Security and Cloud Computing
John Gilik
Aditya Kaicker
Michael Schneider
In the 1960s, we had mainframes. They had a bus, to which a ton of I/O devices were attached, as well as one or two cards with processors attached. These systems were very data-intensive, and data optimization was the primary task of the day, with reliability being the big secondary focus. Nobody really worried all that much about processing, about algorithms, or similar problems outside of input and output: mainframes were all about accessing the data, and accessing it now.
In the late 1990s, the next step in high-end computing came along. It was the concept of clusters. They would save administrators money by taking some machine, finding a bunch of similar machines, tossing them all onto a fast network and allowing them all to be used for any task that the administrator required. This provided cheap parallel processing, and also made it possible to get at data (processed or otherwise) quickly due to the fast LAN. Once again, a fast bus was the center of the system, only it went by the name of local area networking.

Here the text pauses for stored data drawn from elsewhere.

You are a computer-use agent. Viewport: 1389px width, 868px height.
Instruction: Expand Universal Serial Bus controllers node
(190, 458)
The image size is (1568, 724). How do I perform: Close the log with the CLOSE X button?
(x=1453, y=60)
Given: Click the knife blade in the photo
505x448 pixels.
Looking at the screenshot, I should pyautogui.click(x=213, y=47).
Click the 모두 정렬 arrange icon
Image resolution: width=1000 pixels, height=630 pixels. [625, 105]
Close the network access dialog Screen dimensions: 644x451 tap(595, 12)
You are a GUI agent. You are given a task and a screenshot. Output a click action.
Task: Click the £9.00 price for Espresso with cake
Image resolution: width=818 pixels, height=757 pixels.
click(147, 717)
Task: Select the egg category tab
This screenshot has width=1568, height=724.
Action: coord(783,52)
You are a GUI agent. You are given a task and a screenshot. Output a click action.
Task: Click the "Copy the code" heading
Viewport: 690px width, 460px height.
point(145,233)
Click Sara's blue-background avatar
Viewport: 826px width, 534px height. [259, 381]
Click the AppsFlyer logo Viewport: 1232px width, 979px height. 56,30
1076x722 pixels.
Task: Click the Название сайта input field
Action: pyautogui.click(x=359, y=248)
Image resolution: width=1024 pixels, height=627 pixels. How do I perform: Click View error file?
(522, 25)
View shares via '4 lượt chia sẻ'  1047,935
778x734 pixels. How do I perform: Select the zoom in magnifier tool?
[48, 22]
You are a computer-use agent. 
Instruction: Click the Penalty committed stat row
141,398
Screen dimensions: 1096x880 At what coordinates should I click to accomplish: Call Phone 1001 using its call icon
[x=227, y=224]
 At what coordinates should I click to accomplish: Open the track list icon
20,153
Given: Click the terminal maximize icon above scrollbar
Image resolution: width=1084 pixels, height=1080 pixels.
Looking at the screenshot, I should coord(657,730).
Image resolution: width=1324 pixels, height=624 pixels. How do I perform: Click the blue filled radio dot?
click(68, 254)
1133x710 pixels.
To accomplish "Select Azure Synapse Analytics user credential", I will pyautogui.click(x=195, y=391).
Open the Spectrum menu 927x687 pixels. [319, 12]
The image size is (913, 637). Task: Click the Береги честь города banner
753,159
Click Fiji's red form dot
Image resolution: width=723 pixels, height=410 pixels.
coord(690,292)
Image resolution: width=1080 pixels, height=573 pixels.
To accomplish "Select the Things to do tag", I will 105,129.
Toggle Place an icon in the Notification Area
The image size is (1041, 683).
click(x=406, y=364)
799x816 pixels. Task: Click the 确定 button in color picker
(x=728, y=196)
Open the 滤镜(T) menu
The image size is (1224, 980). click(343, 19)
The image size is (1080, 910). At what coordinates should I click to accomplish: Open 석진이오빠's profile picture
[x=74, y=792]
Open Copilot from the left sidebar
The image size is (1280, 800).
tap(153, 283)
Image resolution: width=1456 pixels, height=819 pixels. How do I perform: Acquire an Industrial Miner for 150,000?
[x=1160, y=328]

Now, in the 2000s, we're seeing a new concept showing up: cloud computing. The major difference between cloud computing and clustering is ownership and physical proximity (or lack thereof). In clustering, a single administrator sets up a single physically contiguous cluster of machines. In cloud computing, many administrators get together and set up many physically contiguous clusters of machines linked by the Internet. Clouds can be thought of as clusters of clusters, and this brings in a cluster of new issues—mostly political. If we have a massive network consisting of the union of a cluster at UCLA, a cluster at UC Irvine, a cluster at Berkeley, and a cluster at MIT, then who owns that cloud? Who manages it? Who controls it? Who pays for it? With more than one stakeholder involved, political discussions become inevitable—but not without reward.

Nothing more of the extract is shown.